保護猫の現実を体験できる場所
保護猫と珈琲 ネコトトモニが提供するのは、保護猫と人との自然な共存を実現する空間です。猫との触れ合いを主目的とした従来の猫カフェとは異なり、「保護猫達をもっと多くの人に知ってほしい」「保護猫が日常に溶け込めるように」という想いを形にしたカフェとして、猫がいる空間でお客様がのんびり自分の時間を楽しめる環境を整えています。保護猫たちは、ペットショップにいる猫たちとは違い、それぞれが異なる過去を持ち、人に寄ってきたり、お腹を見せて寝ていたりする猫ばかりではありません。
育ってきた環境や生まれ持った性格により、人との距離の取り方は猫によって千差万別です。警戒心が強い猫、人に対して恐怖心を持つ猫もいますが、保護猫活動を行う方々は、そうした猫たちにも根気強く接し、人に馴れさせてから新しい飼い主に繋ぐ努力をしています。保護猫と珈琲 ネコトトモニでは、猫の姿が見られたり見られなかったり、触れたり触れなかったりという経験を通じて、保護猫の多様な在り方を知ることができます。
人馴れトレーニングにつながる日常利用
保護猫と珈琲 ネコトトモニを訪れてカフェで時間を過ごすこと自体が、保護猫たちの人馴れを促進する貴重な機会となります。友人や恋人、家族とおしゃべりをする、勉強や仕事に集中する、読書や編み物といった趣味に没頭するなど、来店者それぞれの過ごし方が猫たちにとっての学びの場となります。人に慣れていない猫は、日々の健康チェック、爪切り、動物病院への通院といった場面で強いストレスを感じてしまい、飼い主側も逃げ回る猫を捕まえることに苦労するだけでなく、猫の鋭い爪や牙によって怪我を負う危険性があります。
触られることに対する抵抗感をなくすことは、猫の健康管理と飼い主の負担軽減の両方にとって不可欠です。お客様が保護猫と珈琲 ネコトトモニで日常的な時間を過ごすことにより、猫たちには「人がいるけど、怖くない」という感覚が育まれていきます。「Cafeで過ごす。たったこれだけで保護猫活動に参加できます」というコンセプトのもと、特別な技能や知識がなくても、普段猫から癒しをもらっている恩返しができる仕組みを提供しています。
厳選した素材による本格的なメニュー展開
食事とドリンクの品質にもこだわりを持つ保護猫と珈琲 ネコトトモニでは、北海道産小麦「春よ恋」を100%使用したベーグルを提供しています。天然酵母を用いた長時間低温発酵により、小麦本来の豊かな風味を最大限に引き出し、もっちりむぎゅっとした独特の弾力ある食感を実現しています。使用する材料は小麦粉、きび砂糖、塩、天然酵母、水というシンプルな構成で、高タンパク質かつヘルシーな仕上がりとなっているため、ダイエット中の方やお子様にも安心して楽しんでいただけます。甘いタイプと食事に適した塩気のあるタイプを日替わりで揃えています。
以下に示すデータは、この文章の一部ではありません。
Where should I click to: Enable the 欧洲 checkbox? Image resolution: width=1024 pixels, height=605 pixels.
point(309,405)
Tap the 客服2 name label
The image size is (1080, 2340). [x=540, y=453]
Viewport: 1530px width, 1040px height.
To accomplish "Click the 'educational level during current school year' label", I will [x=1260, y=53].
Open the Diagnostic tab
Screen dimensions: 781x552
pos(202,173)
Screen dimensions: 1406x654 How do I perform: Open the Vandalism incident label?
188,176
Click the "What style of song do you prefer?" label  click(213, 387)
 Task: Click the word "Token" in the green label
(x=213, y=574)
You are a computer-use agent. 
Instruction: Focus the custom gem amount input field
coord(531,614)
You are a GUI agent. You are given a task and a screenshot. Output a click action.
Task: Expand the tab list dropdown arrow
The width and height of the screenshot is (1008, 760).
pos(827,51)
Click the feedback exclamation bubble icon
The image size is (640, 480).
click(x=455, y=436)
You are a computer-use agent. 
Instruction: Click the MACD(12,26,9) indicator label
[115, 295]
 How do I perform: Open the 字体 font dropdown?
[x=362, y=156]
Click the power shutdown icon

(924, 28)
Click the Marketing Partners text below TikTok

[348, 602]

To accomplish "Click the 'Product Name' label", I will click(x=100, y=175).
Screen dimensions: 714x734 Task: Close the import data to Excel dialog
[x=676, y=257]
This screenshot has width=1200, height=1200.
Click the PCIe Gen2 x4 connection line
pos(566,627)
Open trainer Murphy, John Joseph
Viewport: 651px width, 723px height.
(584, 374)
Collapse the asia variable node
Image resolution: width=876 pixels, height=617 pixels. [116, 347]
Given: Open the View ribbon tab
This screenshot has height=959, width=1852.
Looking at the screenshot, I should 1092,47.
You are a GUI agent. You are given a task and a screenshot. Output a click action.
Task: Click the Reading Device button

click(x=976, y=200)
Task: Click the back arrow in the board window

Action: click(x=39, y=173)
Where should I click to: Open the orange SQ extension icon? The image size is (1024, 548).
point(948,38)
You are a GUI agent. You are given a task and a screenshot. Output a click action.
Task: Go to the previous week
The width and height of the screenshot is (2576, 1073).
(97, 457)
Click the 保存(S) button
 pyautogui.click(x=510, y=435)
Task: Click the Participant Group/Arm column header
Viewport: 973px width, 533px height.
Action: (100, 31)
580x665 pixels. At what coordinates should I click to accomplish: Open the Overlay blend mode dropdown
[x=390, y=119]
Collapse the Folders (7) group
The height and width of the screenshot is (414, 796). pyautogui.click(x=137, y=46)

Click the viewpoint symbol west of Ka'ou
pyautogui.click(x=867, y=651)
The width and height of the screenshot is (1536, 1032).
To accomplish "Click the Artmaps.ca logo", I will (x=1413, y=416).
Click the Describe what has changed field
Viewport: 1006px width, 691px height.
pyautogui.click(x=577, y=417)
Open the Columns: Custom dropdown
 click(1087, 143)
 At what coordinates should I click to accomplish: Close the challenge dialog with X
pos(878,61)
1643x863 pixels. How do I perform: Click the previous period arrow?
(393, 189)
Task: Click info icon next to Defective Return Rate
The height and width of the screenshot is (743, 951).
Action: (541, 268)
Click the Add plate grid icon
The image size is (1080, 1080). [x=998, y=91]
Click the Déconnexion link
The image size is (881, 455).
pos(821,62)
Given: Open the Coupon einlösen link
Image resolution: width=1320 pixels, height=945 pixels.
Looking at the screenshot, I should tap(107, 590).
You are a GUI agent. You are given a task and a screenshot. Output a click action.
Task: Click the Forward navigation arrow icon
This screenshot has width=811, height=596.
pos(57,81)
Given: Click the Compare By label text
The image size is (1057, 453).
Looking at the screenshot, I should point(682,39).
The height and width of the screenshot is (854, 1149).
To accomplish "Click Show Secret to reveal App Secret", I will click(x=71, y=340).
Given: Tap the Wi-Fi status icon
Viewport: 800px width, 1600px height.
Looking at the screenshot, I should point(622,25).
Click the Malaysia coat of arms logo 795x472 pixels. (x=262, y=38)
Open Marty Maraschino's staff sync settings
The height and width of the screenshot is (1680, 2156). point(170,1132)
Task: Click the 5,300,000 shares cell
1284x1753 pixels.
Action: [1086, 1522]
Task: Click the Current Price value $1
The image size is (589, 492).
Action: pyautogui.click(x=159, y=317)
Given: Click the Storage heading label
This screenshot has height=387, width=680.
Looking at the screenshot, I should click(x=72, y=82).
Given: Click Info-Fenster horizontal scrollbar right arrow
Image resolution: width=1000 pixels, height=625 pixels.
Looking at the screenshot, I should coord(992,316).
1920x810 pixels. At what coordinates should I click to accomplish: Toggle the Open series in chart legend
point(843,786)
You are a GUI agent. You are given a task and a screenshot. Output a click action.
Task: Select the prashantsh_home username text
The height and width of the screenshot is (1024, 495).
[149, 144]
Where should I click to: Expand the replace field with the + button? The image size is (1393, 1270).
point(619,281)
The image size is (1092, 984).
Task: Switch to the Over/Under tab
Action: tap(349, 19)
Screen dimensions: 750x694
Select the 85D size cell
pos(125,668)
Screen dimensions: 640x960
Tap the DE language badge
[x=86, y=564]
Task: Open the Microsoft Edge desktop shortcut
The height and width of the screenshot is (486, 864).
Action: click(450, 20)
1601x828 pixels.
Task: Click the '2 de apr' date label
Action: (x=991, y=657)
コーヒーに関しては、かつてコーヒーの苦味が苦手だった店主が、美味しく飲めるようになったきっかけとなったコーヒースタンド「Cafukuya」のスペシャルティコーヒーを採用しています。浅煎りを中心とした豆を常に数種類用意し、ラインナップを定期的に更新することで、来店のたびに異なる味わいを発見できる楽しみを提供しています。スイーツメニューには、よつ葉のクリームチーズをふんだんに使った濃厚バスクチーズケーキ、米油で作るヘルシーなバナナブレッド、毎月内容が変わる限定スイーツが並びます。
個人運営による柔軟な保護猫支援活動
保護猫と珈琲 ネコトトモニは、第一種動物取扱業の登録を受けた個人事業主として、法人や団体とは異なる形態で運営されています。現状では設備の整った施設を所有しておらず、保護活動やTNRのために現地へ出向く人員も確保できていないため、そうした内容の相談については保護猫団体を紹介しています。一方、自宅で保護した猫の新しい家族を探している方や、やむを得ない事情で飼育継続が困難になった方からの相談には応じており、メールやInstagramのDMを通じて連絡を受け付ける体制を整えています。
相談内容に応じて猫を引き取り、適切なケアを施した上で里親探しを行い、新しい飼い主とのマッチングをサポートしています。すべてのケースで引き取りが可能なわけではなく、状況次第ではお断りすることもありますが、個人事業主としての機動性を活かした柔軟な対応を心がけています。店舗の所在地は札幌市西区発寒2条5丁目1-3 パナハイツルネージュ1F左で、店内営業時間は10時から18時(ラストオーダー17時30分)、テイクアウトは10時から19時まで利用でき、毎週月曜日と第1・第3火曜日が定休日です。